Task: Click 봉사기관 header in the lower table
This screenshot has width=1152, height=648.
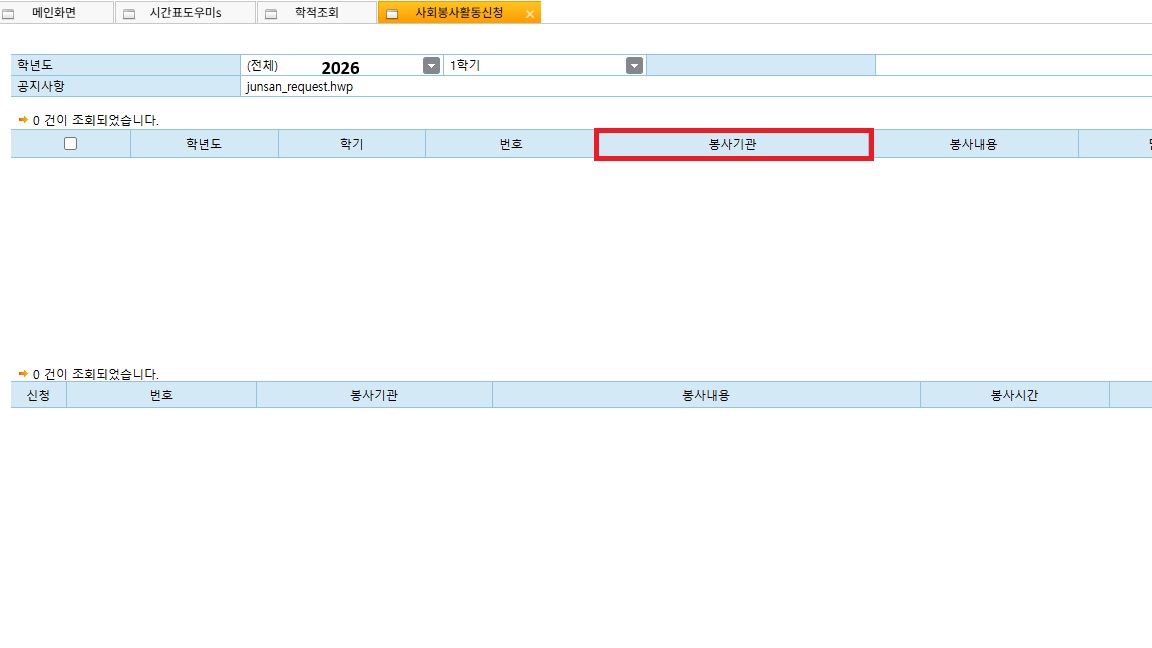Action: click(374, 395)
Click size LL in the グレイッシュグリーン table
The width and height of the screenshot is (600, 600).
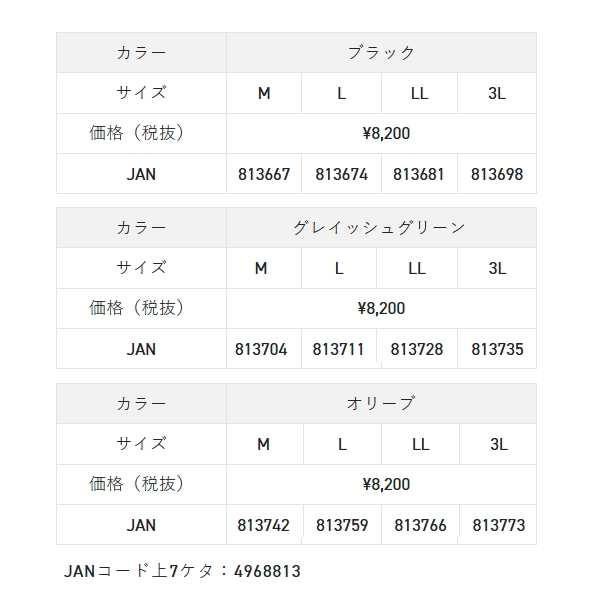coord(417,268)
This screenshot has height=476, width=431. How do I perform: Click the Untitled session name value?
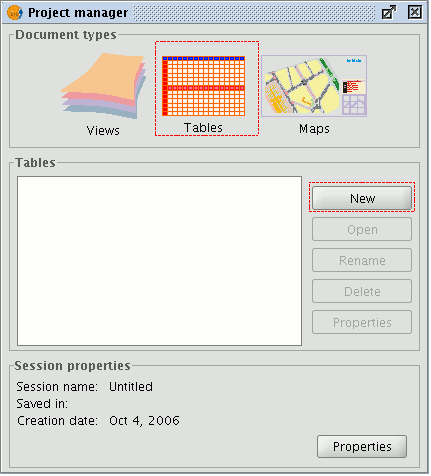pos(131,387)
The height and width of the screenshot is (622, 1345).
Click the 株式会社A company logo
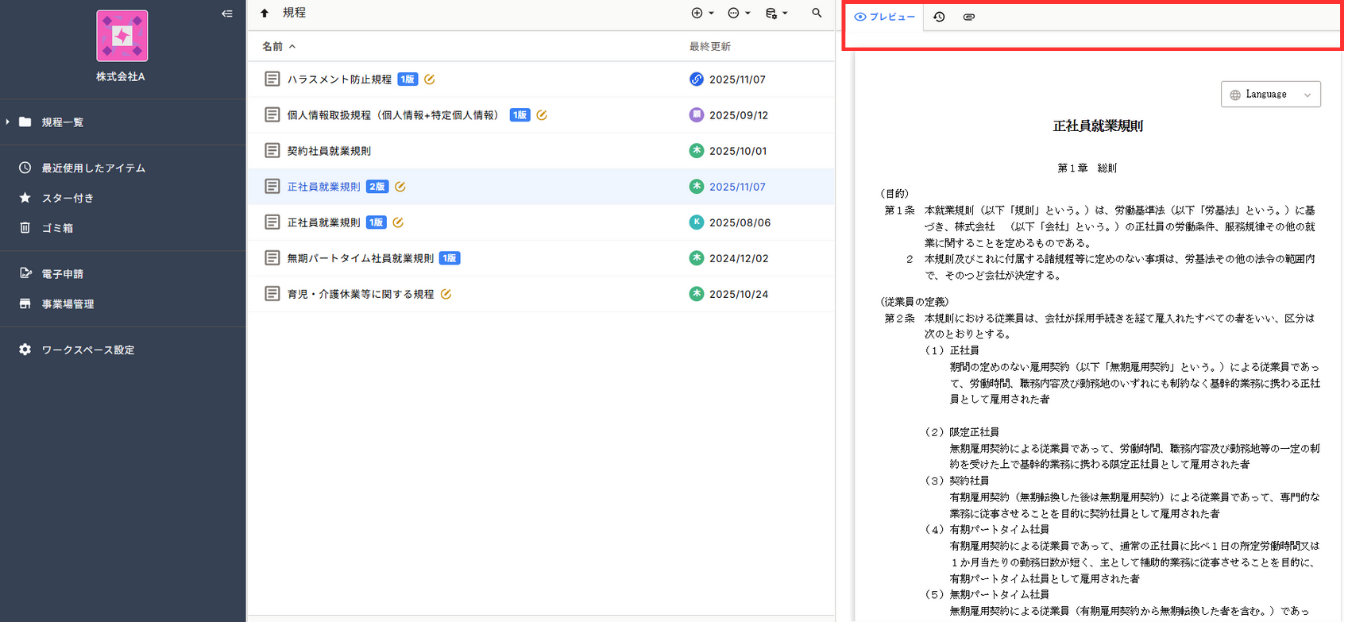[x=122, y=36]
________
## What the task asks
Beginning with the line that bears "Click size LL in the グレイッシュグリーン table", output each line through the last line of the listing exactly, and no others; skip the pictures.

## Solution below
Click size LL in the グレイッシュグリーン table
The width and height of the screenshot is (600, 600).
coord(417,268)
This screenshot has height=476, width=431. How do I perform: Click the Untitled session name value?
pos(131,387)
The height and width of the screenshot is (622, 1345).
Click the 株式会社A company logo
[x=122, y=36]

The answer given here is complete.